Owning a boat is a privilege for anyone and just like any other material possession an individual truly adores, naming a boat is a customary practice but many are curious to know are there any rules for naming a boat. The practice of naming boats had long been started by the ancient Romans and Greeks thousands of years ago. Before the boat sailed from the Nile River, a ceremony was observed, asking the gods and goddess of the great sea to protect its voyage. The celebrator talked to Poseidon, the god of the sea, and mentioned the name of the boat so the god may log its name and keep an eye on it during its journey. Since then, christening a boat before its voyage has been part of the nautical tradition in several countries.

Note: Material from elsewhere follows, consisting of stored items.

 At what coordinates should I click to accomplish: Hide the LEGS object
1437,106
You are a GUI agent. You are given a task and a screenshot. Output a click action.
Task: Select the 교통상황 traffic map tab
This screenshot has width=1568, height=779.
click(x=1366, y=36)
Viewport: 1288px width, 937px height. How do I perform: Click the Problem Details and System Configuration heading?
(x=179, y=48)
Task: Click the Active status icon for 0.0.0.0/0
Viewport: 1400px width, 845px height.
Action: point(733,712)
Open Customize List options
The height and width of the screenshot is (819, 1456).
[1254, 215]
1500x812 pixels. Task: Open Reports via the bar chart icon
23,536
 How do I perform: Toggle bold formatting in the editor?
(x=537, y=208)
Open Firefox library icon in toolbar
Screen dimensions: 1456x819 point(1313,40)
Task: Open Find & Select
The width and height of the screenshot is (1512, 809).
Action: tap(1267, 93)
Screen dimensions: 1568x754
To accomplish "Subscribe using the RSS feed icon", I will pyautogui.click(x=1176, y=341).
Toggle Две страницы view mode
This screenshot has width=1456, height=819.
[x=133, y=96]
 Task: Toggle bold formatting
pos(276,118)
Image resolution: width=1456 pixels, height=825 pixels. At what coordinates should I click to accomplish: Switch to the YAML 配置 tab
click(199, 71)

You have probably heard or read a number of superstitions about naming boats such as do not use the name of a sunken ship for the present may fall on its same fate and changing the name of a boat gives bad luck. To begin with, superstitions are not rules so they have nothing to do with naming boats. In fact, they are not even true at all. There is no maritime organization, not even the US Coast Guard, that requires a name for a boat. In the US, Coast Guard requires “vessels of five net tons or more used in fishing activities on navigable waters of the U.S. or in the Exclusive Economic Zone (EEZ), or used in coastwise trade must be documented.” This documentation means proper ownership registration upon which a registration official number will be assigned on each boat. The official number of a boat is marked hidden from the public eyes, presumably inside the navigation deck. And so, a boat name is simply for easy identification. The rules and regulations for water vessels vary per country, so you might want to check with your own local government.
Furthermore, there are no legislated rules in naming a boat but you need to be mindful and use your common sense, too. Remember that this is your property and pride so choose a name that represents yourself in any aspect of your life. List down a couple of name choices and go over each one, keeping in mind a possible mayday situation. Keep your boat name short and easy to understand when spoken because when time comes that you would need to make a mayday call, the radio communication officer can easily recognize your vessel’s name.
Once you have decided on a final name for your boat, the most fun part is christening your vessel with a short celebration—the pouring of champagne on the bow and messages of bon voyage from your well-wishers.